Novel Gelatin & Alginate Based Tissue Bioadhesives Loaded with Antibiotic Drug - ISMBE 2016 - Biomedical Engineering 2016, International Convention Center Haifa, 24.2.2016

Maytal Foox ¹ Anat Kaufman ¹ Yehuda Ullmann ^2,3 Israela Berdicevsky ² Ayelet Raz-Pasteur ⁴ Aviad Keren ^2,3 Esti Cohen ³ Nira Goldstein ³ Meital Zilberman ¹

¹Department of Biomedical Engineering, Faculty of Engineering,, Tel Aviv University
²Faculty of Medicine, Technion – Israel Institute of Technology
³3Dept. of Plastic Surgery, RAMBAM Medical Center
⁴Department of Internal Medicine A, RAMBAM Health Care Campus

Tissue bioadhesive have raised interest in the last few decades as an alternative to sutures or staples in closing simple traumatic lacerations due to various advantages. They are less time consuming, less painful and can be less expensive, without compromising the cosmetic outcome.

However, most of the approved bioadhesives are either too toxic or obtain weak bonding strength to the tissue. Novel bioadhesives comprised of gelatin and alginate, crosslinked with carbodiimide, were developed by us. N-hydroxysuccinimide was added to the crosslinking reaction to enable a decrease in the crosslinker content without decreasing the bonding strength. The incorporation of clindamycin, an antibiotic drug, was found to improve the bonding strength.

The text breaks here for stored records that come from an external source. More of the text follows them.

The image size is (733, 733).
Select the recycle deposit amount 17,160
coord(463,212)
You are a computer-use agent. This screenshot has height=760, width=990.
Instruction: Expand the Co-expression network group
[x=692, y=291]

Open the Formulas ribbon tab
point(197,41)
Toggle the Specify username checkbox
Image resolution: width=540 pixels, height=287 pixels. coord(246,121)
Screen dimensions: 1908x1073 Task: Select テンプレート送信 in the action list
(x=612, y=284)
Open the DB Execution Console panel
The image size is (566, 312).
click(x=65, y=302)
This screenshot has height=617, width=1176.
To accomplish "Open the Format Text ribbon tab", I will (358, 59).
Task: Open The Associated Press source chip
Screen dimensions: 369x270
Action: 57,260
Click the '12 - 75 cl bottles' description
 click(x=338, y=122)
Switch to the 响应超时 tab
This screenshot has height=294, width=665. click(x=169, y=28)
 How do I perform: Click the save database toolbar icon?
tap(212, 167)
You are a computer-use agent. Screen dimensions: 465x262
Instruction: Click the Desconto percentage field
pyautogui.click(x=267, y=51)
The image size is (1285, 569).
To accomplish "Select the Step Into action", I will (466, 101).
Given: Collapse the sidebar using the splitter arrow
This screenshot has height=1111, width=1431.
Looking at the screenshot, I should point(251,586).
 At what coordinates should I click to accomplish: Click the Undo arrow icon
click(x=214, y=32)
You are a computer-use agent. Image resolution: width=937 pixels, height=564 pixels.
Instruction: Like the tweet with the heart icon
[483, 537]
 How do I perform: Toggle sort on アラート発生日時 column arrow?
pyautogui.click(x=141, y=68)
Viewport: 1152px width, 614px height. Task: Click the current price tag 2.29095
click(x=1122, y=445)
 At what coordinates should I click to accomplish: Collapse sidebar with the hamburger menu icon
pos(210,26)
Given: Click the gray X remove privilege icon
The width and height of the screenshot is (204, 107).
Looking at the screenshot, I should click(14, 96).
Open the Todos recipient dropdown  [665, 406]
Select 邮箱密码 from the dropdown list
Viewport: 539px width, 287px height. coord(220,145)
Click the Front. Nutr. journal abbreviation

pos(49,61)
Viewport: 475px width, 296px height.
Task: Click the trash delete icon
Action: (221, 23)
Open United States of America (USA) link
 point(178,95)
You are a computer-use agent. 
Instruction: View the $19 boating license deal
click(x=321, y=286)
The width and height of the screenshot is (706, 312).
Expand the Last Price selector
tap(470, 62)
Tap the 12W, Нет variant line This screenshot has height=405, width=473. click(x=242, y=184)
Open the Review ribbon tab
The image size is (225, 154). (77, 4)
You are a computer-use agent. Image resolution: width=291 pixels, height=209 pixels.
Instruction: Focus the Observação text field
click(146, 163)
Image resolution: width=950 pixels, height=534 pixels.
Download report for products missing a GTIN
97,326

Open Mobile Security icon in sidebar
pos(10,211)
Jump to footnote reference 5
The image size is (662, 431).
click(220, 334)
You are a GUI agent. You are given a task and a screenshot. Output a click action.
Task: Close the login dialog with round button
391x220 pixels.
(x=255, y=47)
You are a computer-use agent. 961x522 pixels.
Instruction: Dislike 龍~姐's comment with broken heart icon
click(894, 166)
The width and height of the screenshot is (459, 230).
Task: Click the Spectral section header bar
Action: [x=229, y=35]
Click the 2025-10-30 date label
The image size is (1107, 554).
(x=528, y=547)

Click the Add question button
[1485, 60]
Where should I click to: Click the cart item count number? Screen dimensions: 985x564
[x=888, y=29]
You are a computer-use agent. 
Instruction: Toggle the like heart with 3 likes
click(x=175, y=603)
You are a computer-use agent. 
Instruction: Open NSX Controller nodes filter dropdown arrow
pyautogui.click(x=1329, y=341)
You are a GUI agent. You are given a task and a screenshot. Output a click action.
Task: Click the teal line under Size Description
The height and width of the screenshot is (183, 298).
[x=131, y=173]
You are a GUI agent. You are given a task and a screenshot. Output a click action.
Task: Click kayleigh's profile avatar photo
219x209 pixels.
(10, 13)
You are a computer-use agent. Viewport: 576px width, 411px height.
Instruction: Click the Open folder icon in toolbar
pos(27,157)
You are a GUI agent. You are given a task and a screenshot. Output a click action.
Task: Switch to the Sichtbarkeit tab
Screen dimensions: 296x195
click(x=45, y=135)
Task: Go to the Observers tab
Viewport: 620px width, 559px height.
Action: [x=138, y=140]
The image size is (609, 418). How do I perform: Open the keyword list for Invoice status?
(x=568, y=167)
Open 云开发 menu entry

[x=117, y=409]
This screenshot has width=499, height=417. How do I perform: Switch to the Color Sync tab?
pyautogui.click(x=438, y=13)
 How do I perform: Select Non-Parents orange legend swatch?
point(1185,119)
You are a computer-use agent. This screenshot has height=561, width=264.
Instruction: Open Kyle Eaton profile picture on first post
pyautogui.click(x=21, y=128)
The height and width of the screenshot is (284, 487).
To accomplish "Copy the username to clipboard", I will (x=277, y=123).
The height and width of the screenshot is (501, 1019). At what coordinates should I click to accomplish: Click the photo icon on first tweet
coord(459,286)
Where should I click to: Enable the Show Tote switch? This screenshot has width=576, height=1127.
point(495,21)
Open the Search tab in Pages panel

The release profile was fast and highly effective against two relevant bacterial strains. The drug release mechanism is probably based on diffusion and enhanced by swelling, due to the hydrophilic nature of the gelatin-alginate matrix. Good cytotoxicity results were found and excellent in-vivo results were obtained using a porcine model. We therefore believe that our novel gelatin-alginate bioadhesives are of high potential for use in wound closing applications.